# WORK TO COMPLETE:
Format everything from the line containing "Viewport: 794px width, 400px" down to the end of the data below as a numbered list, leaving out blank lines. Omit the pictures from your answer.

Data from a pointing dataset

• • •

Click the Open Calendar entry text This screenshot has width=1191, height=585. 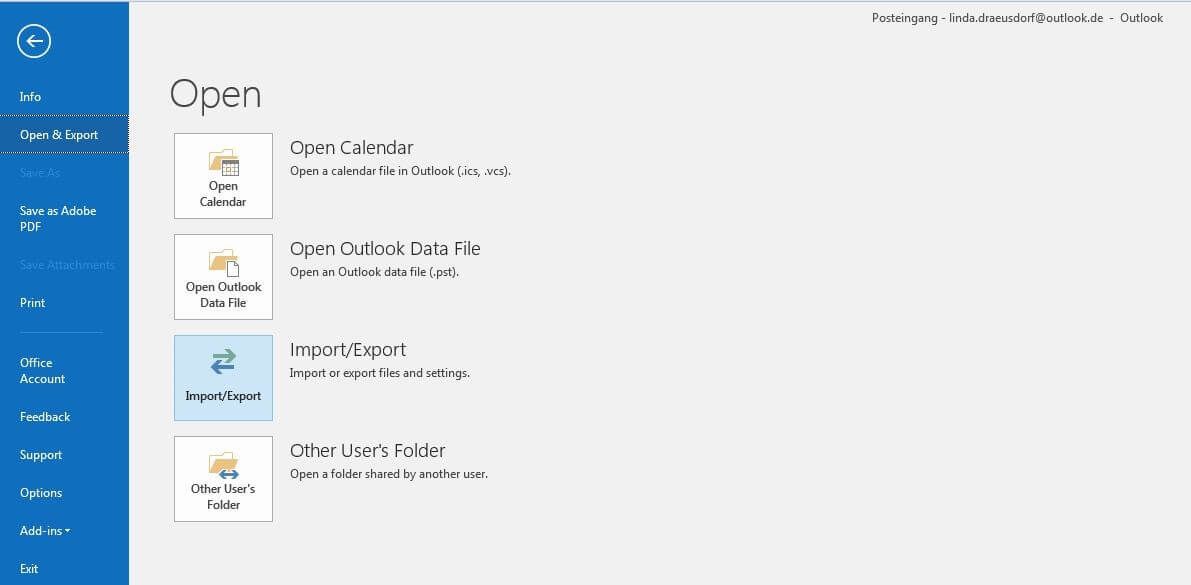[351, 147]
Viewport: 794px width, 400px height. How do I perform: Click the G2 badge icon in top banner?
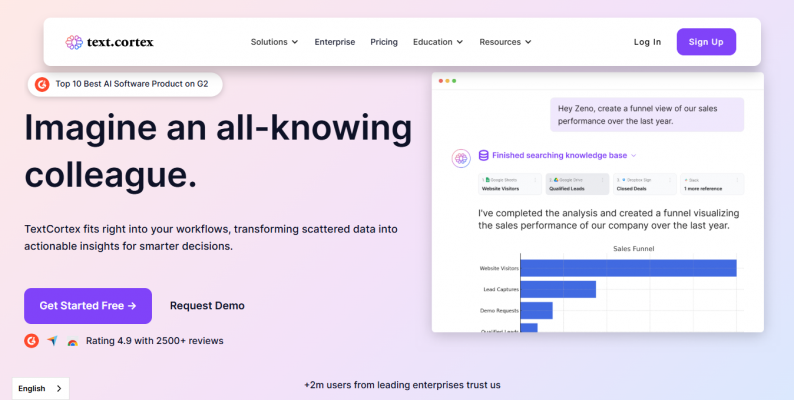pos(41,85)
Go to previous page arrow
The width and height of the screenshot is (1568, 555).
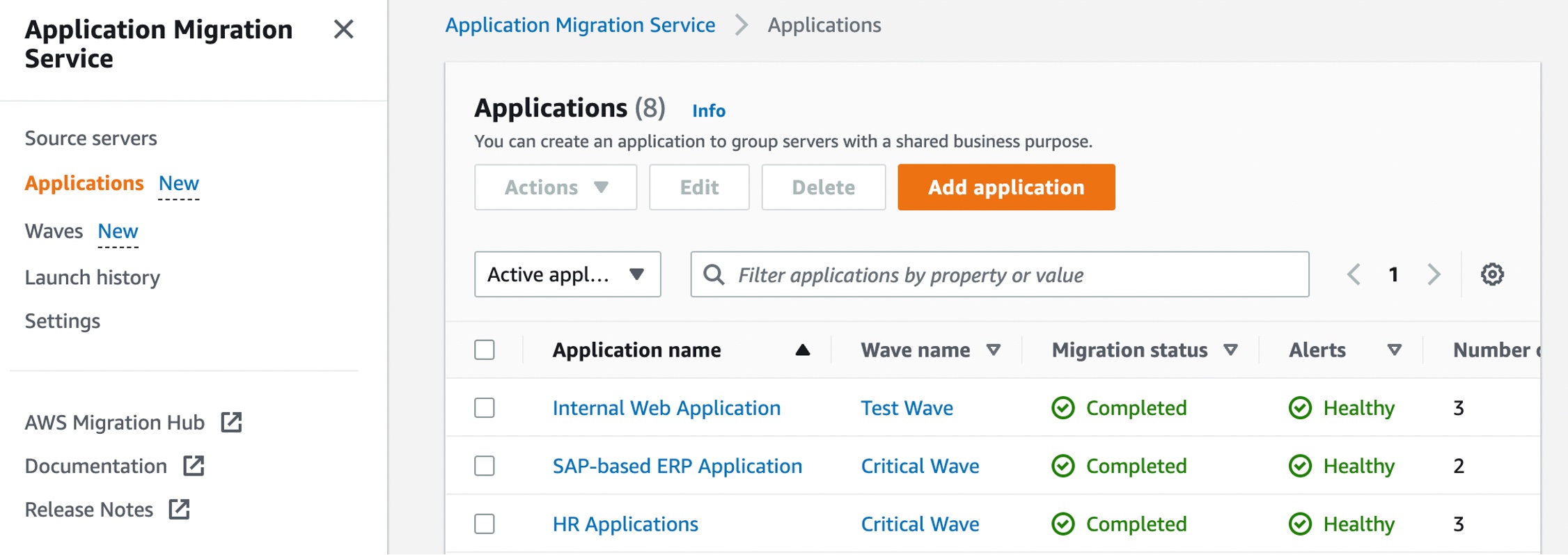pyautogui.click(x=1354, y=274)
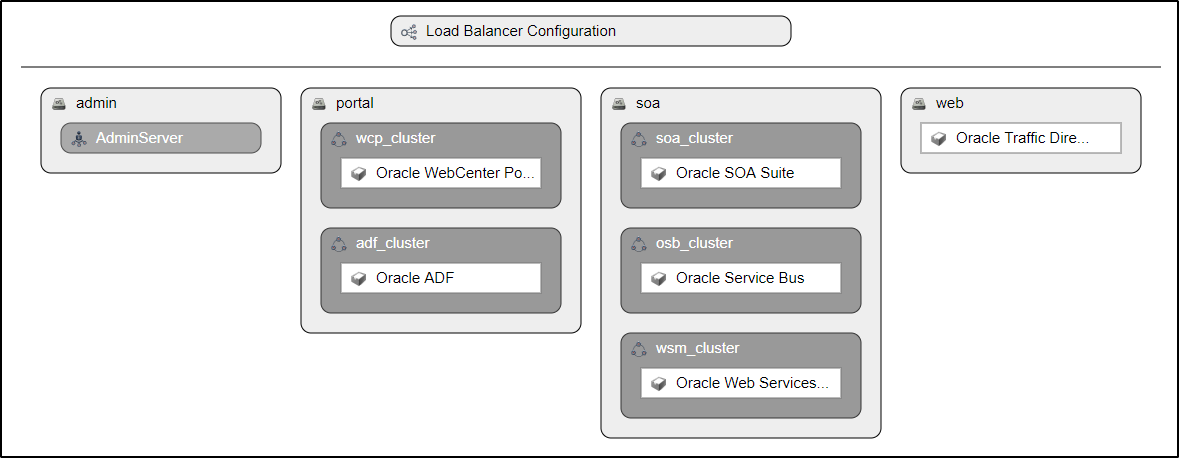Click the Oracle ADF component cube icon
This screenshot has height=458, width=1179.
tap(359, 278)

• • •

# RESPONSE TO THIS EXERCISE:
1. Viewport: 794px width, 400px height. How do I perform: Click the G2 badge icon in top banner?
2. pos(41,85)
3. Go to previous page arrow
4. The width and height of the screenshot is (1568, 555).
5. pyautogui.click(x=1354, y=274)
6. Click the Oracle ADF component cube icon
7. This screenshot has height=458, width=1179.
8. tap(359, 278)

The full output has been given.